**EXCERPT PROVIDED**
Expensify / App

Welcome to New Expensify: a complete re-imagination of financial collaboration, centered around chat. Help us build the next generation of Expensify by sharing feedback and contributing to the code.
https://new.expensify.com
MIT License
3.47k stars 2.82k forks source link

Investigate workflow job failing on main: e2ePerformanceTests / Run E2E tests in AWS device farm #48824

Open github-actions[bot] opened 1 month ago

github-actions[bot] commented 1 month ago

🚨 Failure Summary 🚨:

⚠️ Action Required ⚠️:

🛠️ A recent merge appears to have caused a failure in the job named e2ePerformanceTests / Run E2E tests in AWS device farm. This issue has been automatically created and labeled with Workflow Failure for investigation.

👀 Please look into the following:

  1. Why the PR caused the job to fail?
  2. Address any underlying issues.

🐛 We appreciate your help in squashing this bug!

Issue OwnerCurrent Issue Owner: @kirillzyusko
dangrous commented 1 month ago

sending to the experts! https://expensify.slack.com/archives/C035J5C9FAP/p1726004032791809

dangrous commented 1 month ago

Investigation in process!

dangrous commented 1 month ago

Working on getting the logs. It's not related to the linked PR, but keeping this open as a daily for that investigation

melvin-bot[bot] commented 3 weeks ago

@dangrous Whoops! This issue is 2 days overdue. Let's get this updated quick!

dangrous commented 3 weeks ago

margelo team is on it I believe, in that same slack thread. @kirillzyusko let me know if you want me to assign you here!

kirillzyusko commented 3 weeks ago

@dangrous yeah, feel free to assign me on this!

melvin-bot[bot] commented 2 weeks ago

@dangrous, @kirillzyusko Eep! 4 days overdue now. Issues have feelings too...

kirillzyusko commented 2 weeks ago

It failed because of timeout issue (we hit a limit of 5400s) - 1.5h.

**SET OF TASKS**
a) Summarize the GitHub issue thread above about the failing e2ePerformanceTests job in two sentences.
b) Write the next comment in the issue thread above about the failing e2ePerformanceTests job, following kirillzyusko's note on the timeout.

**STORED ROWS**
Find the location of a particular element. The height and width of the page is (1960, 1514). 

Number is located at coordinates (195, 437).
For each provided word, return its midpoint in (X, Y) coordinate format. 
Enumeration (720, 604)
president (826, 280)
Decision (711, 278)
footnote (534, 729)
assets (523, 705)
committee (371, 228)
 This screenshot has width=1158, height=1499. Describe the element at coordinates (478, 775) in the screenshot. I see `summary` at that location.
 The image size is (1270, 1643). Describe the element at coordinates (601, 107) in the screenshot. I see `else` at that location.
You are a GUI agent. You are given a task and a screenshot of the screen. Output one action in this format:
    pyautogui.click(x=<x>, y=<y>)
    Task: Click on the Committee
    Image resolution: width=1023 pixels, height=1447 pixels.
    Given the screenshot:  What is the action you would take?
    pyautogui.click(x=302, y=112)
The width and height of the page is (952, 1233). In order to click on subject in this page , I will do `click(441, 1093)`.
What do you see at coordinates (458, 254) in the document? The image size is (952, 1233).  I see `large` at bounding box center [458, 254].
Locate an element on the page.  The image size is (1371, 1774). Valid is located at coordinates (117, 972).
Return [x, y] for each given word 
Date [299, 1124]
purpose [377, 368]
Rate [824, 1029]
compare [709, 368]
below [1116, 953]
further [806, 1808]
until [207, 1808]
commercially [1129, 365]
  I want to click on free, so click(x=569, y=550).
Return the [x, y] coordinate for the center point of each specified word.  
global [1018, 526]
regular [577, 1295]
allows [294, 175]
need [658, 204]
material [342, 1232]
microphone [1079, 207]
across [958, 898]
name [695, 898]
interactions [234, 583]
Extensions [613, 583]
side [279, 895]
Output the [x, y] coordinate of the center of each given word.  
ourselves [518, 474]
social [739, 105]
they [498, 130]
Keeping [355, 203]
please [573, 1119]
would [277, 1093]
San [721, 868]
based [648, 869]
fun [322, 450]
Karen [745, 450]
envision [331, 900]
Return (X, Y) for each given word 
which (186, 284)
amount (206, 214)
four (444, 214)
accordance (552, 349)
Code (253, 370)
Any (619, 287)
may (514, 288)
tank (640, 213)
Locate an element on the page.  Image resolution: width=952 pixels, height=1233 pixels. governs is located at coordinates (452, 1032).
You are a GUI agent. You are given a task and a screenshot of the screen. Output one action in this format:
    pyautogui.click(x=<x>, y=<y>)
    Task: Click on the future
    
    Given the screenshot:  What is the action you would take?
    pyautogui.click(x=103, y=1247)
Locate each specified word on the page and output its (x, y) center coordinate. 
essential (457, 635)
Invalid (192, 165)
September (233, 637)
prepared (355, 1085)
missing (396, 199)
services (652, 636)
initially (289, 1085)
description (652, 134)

**THE RESULTS**
a) An automatically created issue in the Expensify App repository reports that the job e2ePerformanceTests / Run E2E tests in AWS device farm failed on main after a recent merge, and asks for the cause to be found and fixed. dangrous reported that the failure was not related to the linked PR, and kirillzyusko, the current issue owner, found that the job failed because it hit a timeout limit of 5400 seconds (1.5 hours).

b)
I think we merged a PR https://github.com/Expensify/App/pull/47777 which increases it to 7200 (2h). Do you think we can close the issue?

dangrous commented 2 weeks ago

It looks from the screengrab that it crashed though, right? And that's what caused the timeout since the app never reopened? We should see if we can figure out what that crash was....

kirillzyusko commented 2 weeks ago

@dangrous yeah, you are right, but from my observation:

In fact in out e2e tests we allow test to crash 3 times during its 60 runs. And we are relying on this fact. The problem is that when test crashes, then we are waiting 5 mins to force quit it (we have 5 mins timeout for a test). And if we get 2 random failures in any test, it will result in 10 minutes overhead for 1 test-suite. We have 5 test suites, so potentially retrying mechanism can add ~50 minutes for our test run 🤷‍♂️ And I think because of that we hit a limit in this particular test.

One of the things to optimize it I've been thinking of is reducing the timeout interval (from 5 minutes to 2.5 minutes). But I think we need to ask @hannojg why such relatively big timeout was chosen for e2e tests?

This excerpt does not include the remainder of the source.